Eucharistic endeavor is fruitful at Blessed Sacrament

BURLINGTON - As a part of the 100th anniversary of the Diocese of Raleigh, the Centennial Monstrance continues to make its way throughout the diocese. The Centennial Monstrance was in the Piedmont Deanery recently. It was hosted by Father Vincent Rubino, O.F.M. Conv., pastor of Blessed Sacrament. Bishop Luis Rafael Zarama joined Father Vincent May 8 for a special procession. 

The goal is to unite the broad geographic areas of the diocese while also reaching as many people as possible to focus on the Real Presence of Jesus in the Eucharist during a year that will see the National Eucharistic Congress in July in Indianapolis. 

Shortly after becoming Blessed Sacrament’s pastor in 2022, Father Vincent attended the annual diocesan priest retreat where Bishop Luis talked about the Eucharist and the need to get out of parishes and take Jesus where people are living. That message inspired Father Vincent to begin visiting his parish communities in Burlington. 

“I thought that was a great idea to reach out to fallen away Catholics,” said Father Vincent. “If we’re only in the pulpit, we’re just preaching to the choir. I jumped at the chance to sign for the deanery holy hour because of this personal outreach work we had already been doing … I can’t tell you how thankful I was that the bishop came. He’s so good with the kids especially; he’s so pastoral. It was such a blessing and a joy.” 

Last year, working with the parish’s Hispanic ministry team, Father Vincent put together a plan of going out to homes in the area with the Eucharist. They focused their outreach on a list they had compiled of around 300 families who come to the parish for special celebrations, such as the 46 nights of the Rosary leading up to the Feast of Our Lady of Guadalupe, but don’t come to Mass on a regular basis. 

“We have a lot of people, especially in the Hispanic community, that have great faith,” explained Father Vincent. “They have shrines in corners of their homes, statues and photos, but they may not be coming to Mass every Sunday. It’s a way of reaching out to them.” 

The plan was for the parish’s 60 volunteers to go out to the community, two at a time, meeting in peoples’ homes. In addition to praying with people and helping prepare them for a visit from the Blessed Sacrament, the teams would talk to them about their sacramental needs like baptism or confirmation. 

Having the Eucharist at the center of their outreach has been especially powerful, explained Father Vincent. “It’s a wonderful way to take Jesus out to the people and encourage people to come back to Jesus, come to the Lord,” he said. 

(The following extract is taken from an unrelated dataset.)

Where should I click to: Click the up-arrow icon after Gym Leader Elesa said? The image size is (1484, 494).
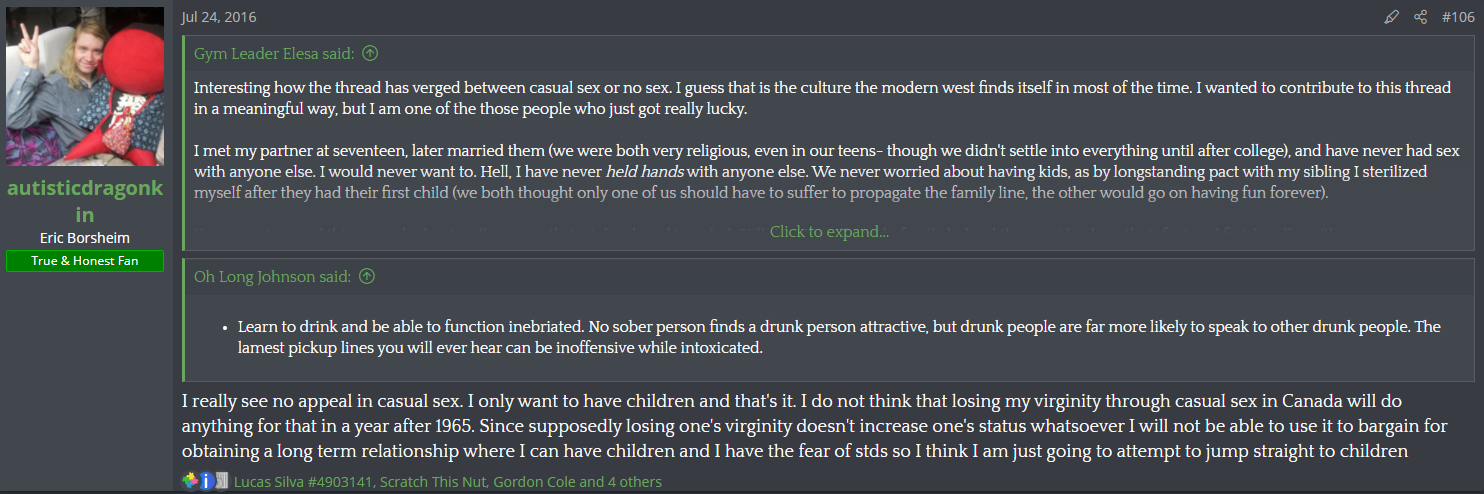[370, 54]
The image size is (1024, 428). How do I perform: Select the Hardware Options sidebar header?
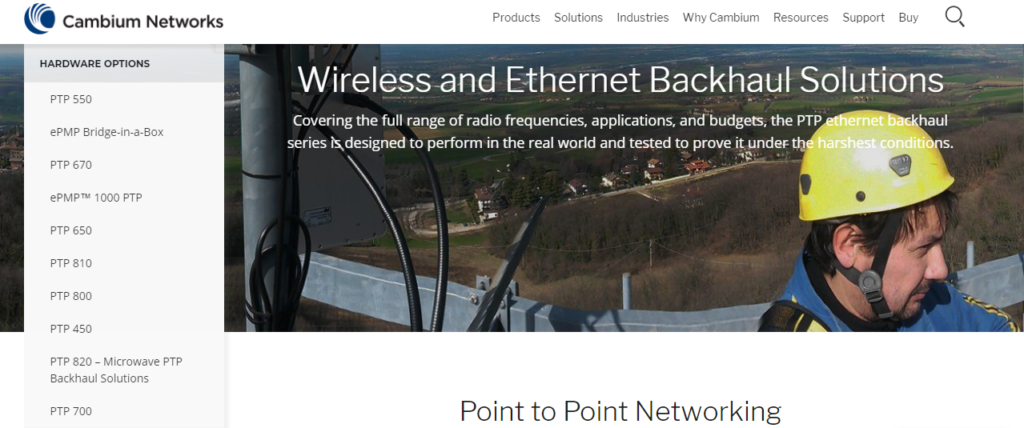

The results seem to be bearing fruit. For example, year one and year two confirmation classes at the parish include more than 300 people.   

“We’re going to continue,” said Father Vincent. “The fruit of it, to see the way the people respond, it’s incredibly uplifting. For all of us, it’s like walking with Jesus 2,000 years ago, going from town to town, house to house. To see the people crying, that Jesus was in their house, that the bishop was in their house. It’s just amazing.” 

More about the monstrance

The special Centennial Monstrance traveling the diocese was an important part of the local Eucharistic Congress, which took place in October 2023. Catholics from St. Luke Parish and Holy Name of Jesus Cathedral Parish processed with it from Sacred Heart Church, which was the cathedral for the diocese from 1924 until 2017, to the Raleigh Convention Center, where the congress was held.

The monstrance has also been other deaneries, the eight smaller, geographic regions that comprise the more than 33,000 square miles of the diocese. The journey began in Raleigh and continued to the New Bern Deanery and Tar River Deanery before visiting Blessed Sacrament in the Piedmont Deanery in May. The monstrance will be in Cape Fear in June, Albemarle in August, Fayetteville in September and Newton Grove in October.